Persistent renter demand for units and tightening vacancy are fueling robust rent growth. Asking rents surged 2.2 percent in the first quarter—the strongest single quarterly increase on record—and have jumped 5.4 percent over the past 12 months.This comes following a 1.5 percent rent gain to close 2014, which at the time was the largest rent spike since 2006. At $837 per month, current asking rents are 9 percent above the post-recession low, and average increases in the 4.0 percent to 6.5 percent range are forecast over the next few years.

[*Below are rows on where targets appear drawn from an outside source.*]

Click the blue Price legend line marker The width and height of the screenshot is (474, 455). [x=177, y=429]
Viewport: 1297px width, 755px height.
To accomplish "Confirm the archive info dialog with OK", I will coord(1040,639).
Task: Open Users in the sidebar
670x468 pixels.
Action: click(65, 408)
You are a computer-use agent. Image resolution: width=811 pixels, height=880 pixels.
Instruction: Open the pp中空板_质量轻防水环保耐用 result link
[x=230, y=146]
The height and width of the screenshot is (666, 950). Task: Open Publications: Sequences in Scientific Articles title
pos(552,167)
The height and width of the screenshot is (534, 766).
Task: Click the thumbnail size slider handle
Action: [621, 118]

Sales velocity in the first three months of 2015 lagged activity levels from the preceding quarter by approximately 20 percent, but declines in the first quarter are common. When compared to other starts to the year, however, activity was quite robust, with more properties changing hands to start 2015 than in any first quarter since 2007. When compared to the same period one year ago, sales activity thus far in 2015 has more than doubled.

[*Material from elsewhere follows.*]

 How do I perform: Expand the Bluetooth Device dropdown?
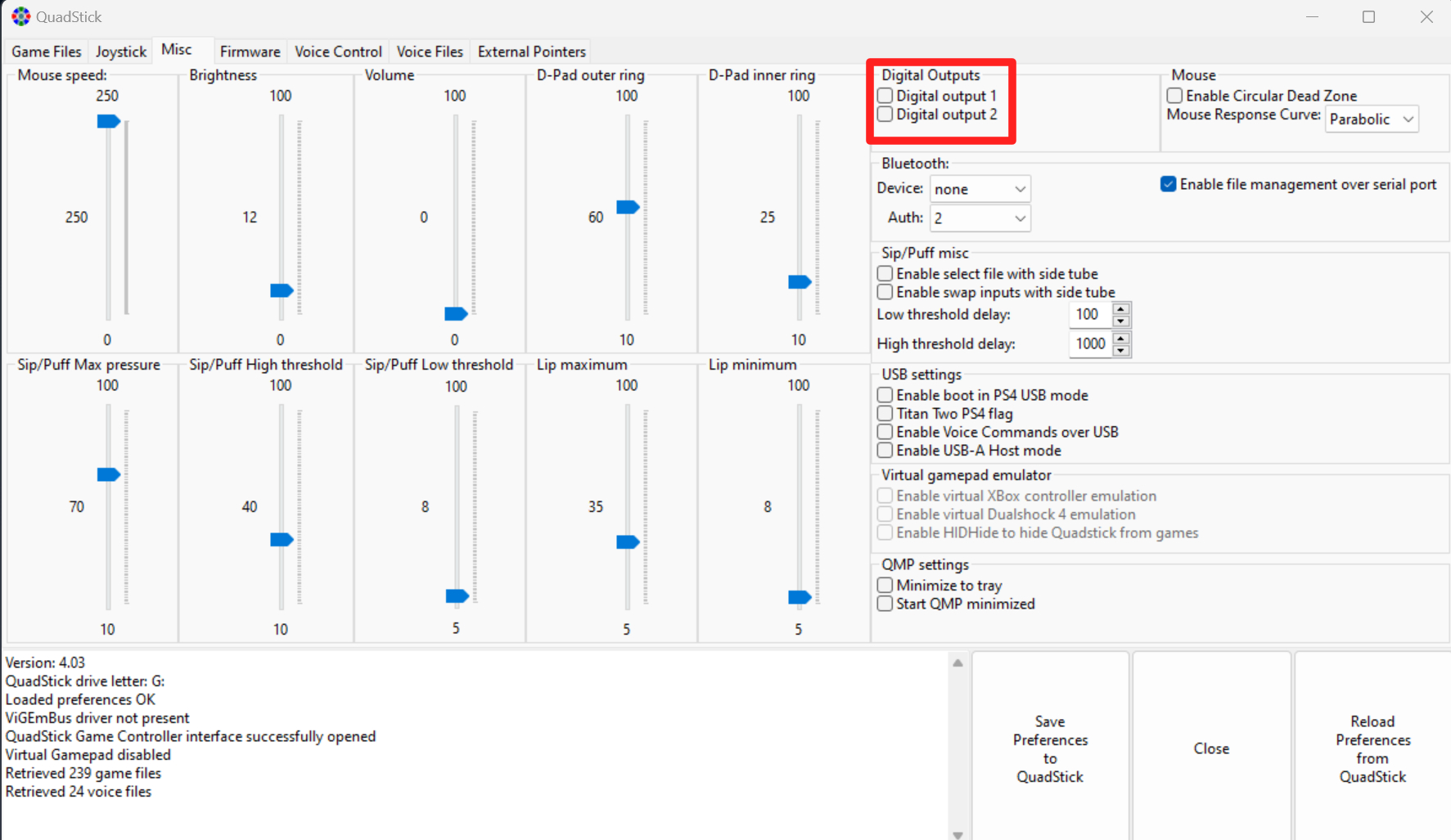pyautogui.click(x=980, y=189)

Strengthening property performance and favorable market sentiment are pushing prices higher. The median price per unit rose approximately 10 percent in 2014 and continued to gain momentum to start this year. The median price in the first quarter was $73,100 per unit, the highest median price since 2008. Part of the recent rise is explained by activity at the high-end of the market.Sales of properties for more than $100,000 per unit accounted for 38 percent of all transaction volume in the first quarter, up from 30 percent of all sales in 2014. These higher-priced properties are typically newer construction, averaging 10 years old at the time of sale. With developers increasing deliveries in recent years, and investment demand healthy, there could be additional volume among newer properties in the years ahead.